Record list >>
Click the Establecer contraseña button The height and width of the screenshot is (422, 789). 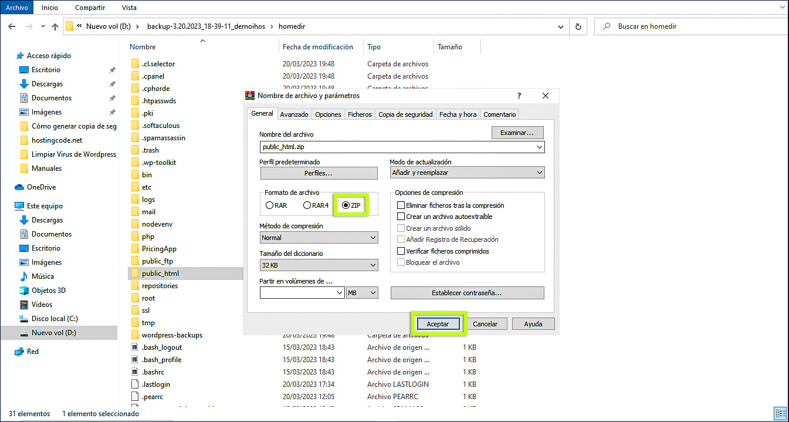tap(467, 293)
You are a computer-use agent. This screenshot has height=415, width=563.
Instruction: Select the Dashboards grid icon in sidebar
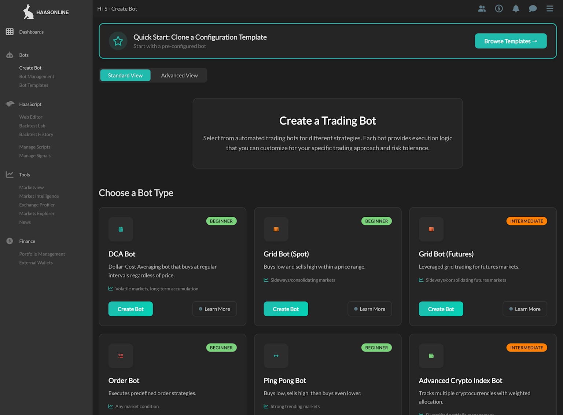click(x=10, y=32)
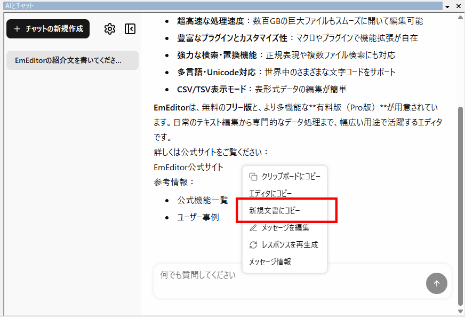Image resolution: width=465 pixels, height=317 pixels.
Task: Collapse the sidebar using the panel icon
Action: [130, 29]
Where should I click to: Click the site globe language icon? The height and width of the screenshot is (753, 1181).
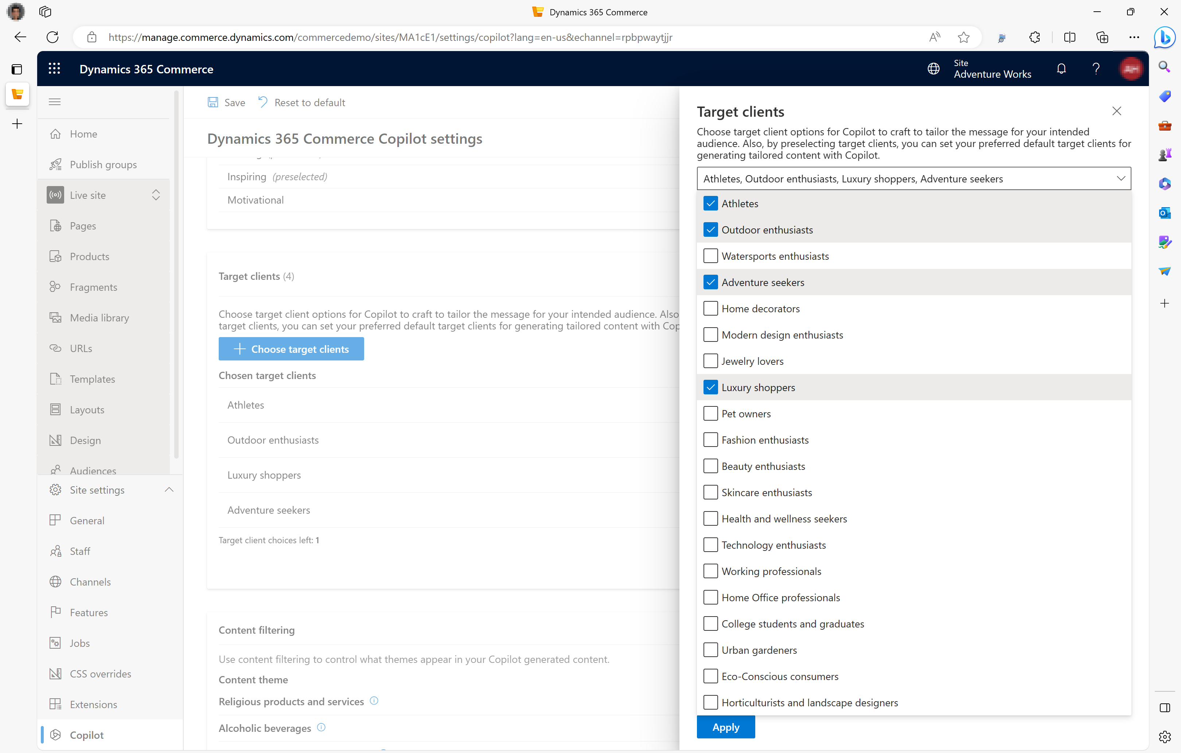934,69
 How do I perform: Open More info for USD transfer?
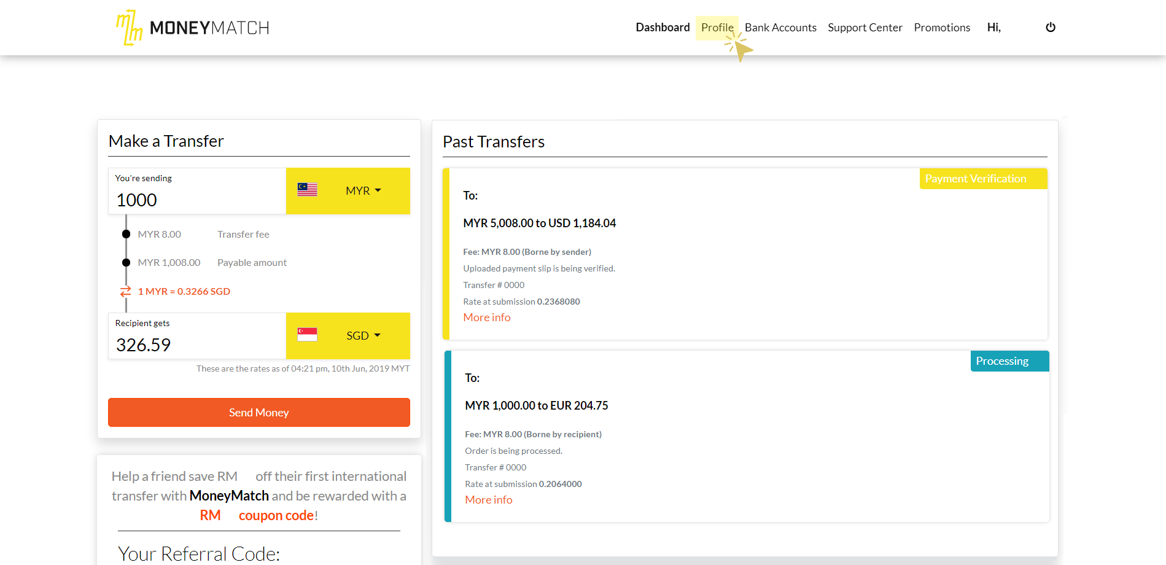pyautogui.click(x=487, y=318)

Your objective >>
Copy out the items word for word, from the line holding "You are a computer-use" through the end of the items, inclusive. Leave the pictures out.

Expected answer >>
You are a computer-use agent. This screenshot has height=415, width=563.
Instruction: Select the Dashboards grid icon in sidebar
click(x=10, y=32)
Image resolution: width=465 pixels, height=317 pixels.
Task: Collapse the sidebar using the panel icon
Action: [130, 29]
Where should I click to: Click the site globe language icon? The height and width of the screenshot is (753, 1181).
934,69
 How do I perform: Open More info for USD transfer?
pyautogui.click(x=487, y=318)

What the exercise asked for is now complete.